### INSTRUCTION
Reproduce the items below verbatim, starting with the first line and ending with the line that contains "pos(372,396)", both lines included.

### STORED RECORDS
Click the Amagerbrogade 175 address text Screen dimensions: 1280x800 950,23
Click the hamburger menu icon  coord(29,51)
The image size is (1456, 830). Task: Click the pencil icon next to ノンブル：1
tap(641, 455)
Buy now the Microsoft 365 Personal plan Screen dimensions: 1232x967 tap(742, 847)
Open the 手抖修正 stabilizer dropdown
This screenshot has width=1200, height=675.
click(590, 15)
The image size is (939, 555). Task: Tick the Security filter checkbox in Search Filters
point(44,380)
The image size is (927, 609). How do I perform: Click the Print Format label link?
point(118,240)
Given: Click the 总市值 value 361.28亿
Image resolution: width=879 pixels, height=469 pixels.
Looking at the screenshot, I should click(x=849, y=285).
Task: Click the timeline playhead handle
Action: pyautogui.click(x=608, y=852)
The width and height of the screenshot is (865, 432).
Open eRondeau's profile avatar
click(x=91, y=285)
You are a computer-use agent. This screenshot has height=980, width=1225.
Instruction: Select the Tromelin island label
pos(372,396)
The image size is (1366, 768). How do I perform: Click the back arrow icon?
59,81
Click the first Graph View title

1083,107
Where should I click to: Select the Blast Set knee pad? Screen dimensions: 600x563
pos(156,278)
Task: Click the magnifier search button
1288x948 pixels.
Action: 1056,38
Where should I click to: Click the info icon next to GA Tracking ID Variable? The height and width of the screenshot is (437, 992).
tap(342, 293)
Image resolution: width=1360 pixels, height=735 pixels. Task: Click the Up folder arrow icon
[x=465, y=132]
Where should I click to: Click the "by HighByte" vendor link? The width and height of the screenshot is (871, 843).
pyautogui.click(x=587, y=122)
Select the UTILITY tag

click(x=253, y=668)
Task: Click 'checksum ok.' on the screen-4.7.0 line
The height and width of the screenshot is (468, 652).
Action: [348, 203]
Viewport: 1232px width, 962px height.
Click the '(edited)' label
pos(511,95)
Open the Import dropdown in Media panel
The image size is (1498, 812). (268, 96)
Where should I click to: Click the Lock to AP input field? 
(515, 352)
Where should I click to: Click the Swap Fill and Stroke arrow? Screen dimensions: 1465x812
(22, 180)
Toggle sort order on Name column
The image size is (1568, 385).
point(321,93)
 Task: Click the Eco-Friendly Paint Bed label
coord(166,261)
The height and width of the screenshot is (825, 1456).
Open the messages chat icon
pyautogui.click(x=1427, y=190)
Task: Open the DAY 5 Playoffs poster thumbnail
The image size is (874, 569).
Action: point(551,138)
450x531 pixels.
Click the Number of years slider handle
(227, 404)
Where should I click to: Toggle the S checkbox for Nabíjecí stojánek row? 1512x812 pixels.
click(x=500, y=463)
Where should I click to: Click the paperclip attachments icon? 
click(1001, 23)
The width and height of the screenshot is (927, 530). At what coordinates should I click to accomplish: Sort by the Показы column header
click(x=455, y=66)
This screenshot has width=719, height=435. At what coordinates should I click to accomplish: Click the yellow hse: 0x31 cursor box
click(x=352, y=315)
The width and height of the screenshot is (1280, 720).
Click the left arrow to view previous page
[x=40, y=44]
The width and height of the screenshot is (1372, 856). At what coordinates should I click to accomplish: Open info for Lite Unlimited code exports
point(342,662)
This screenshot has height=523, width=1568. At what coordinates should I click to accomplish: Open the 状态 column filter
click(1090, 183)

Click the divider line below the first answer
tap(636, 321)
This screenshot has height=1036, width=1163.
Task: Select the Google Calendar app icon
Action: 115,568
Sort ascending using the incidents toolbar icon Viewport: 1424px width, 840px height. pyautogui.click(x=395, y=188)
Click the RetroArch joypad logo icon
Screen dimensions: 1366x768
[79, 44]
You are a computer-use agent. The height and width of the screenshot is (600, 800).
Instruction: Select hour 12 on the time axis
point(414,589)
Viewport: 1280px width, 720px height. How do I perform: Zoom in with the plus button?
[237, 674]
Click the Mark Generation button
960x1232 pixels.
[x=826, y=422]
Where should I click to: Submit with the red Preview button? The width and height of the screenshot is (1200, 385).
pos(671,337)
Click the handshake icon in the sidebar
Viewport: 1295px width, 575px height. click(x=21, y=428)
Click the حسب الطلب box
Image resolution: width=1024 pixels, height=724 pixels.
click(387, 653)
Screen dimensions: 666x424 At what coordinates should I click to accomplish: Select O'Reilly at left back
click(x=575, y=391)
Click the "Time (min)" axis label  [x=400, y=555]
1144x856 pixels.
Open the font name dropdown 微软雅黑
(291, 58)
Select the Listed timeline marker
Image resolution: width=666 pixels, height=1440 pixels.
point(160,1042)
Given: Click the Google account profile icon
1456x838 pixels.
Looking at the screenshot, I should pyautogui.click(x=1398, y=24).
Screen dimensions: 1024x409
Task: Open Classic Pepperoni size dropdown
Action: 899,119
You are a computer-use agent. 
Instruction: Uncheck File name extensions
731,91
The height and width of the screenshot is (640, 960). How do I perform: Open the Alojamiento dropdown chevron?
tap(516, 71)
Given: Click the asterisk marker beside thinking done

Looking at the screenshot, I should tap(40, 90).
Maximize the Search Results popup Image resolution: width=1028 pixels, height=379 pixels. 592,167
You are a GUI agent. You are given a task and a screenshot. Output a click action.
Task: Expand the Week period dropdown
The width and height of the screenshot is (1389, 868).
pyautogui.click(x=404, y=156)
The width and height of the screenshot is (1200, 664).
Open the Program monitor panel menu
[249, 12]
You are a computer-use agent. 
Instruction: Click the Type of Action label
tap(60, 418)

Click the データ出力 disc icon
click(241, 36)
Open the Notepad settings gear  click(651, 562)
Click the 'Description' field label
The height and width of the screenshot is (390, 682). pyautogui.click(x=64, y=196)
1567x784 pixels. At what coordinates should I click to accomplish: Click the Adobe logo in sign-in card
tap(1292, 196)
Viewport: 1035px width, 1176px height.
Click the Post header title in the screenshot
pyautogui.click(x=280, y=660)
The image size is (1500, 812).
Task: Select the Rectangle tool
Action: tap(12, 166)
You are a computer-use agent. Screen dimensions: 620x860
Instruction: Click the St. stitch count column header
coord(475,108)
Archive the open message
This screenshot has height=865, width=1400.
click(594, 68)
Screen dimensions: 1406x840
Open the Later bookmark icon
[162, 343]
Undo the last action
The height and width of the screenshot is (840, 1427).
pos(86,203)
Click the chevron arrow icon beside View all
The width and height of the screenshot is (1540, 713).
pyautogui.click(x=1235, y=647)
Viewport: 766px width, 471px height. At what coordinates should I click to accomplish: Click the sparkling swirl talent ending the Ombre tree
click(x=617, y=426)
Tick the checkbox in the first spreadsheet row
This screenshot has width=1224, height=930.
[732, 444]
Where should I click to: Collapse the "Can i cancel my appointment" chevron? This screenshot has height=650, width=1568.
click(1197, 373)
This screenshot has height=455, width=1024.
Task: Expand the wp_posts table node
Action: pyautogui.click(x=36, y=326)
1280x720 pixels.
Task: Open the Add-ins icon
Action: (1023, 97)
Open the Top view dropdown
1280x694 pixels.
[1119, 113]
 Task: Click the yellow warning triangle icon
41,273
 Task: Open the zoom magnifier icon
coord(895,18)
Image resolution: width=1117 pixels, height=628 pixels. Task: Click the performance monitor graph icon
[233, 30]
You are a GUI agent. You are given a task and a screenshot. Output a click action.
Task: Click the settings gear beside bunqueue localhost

### OUTPUT OF THE TASK
Click the Amagerbrogade 175 address text Screen dimensions: 1280x800 950,23
Click the hamburger menu icon  coord(29,51)
The image size is (1456, 830). Task: Click the pencil icon next to ノンブル：1
tap(641, 455)
Buy now the Microsoft 365 Personal plan Screen dimensions: 1232x967 tap(742, 847)
Open the 手抖修正 stabilizer dropdown
This screenshot has width=1200, height=675.
click(590, 15)
The image size is (939, 555). Task: Tick the Security filter checkbox in Search Filters
point(44,380)
The image size is (927, 609). How do I perform: Click the Print Format label link?
point(118,240)
Given: Click the 总市值 value 361.28亿
Image resolution: width=879 pixels, height=469 pixels.
Looking at the screenshot, I should click(x=849, y=285).
Task: Click the timeline playhead handle
Action: pyautogui.click(x=608, y=852)
The width and height of the screenshot is (865, 432).
Open eRondeau's profile avatar
click(x=91, y=285)
You are a computer-use agent. This screenshot has height=980, width=1225.
Instruction: Select the Tromelin island label
pos(372,396)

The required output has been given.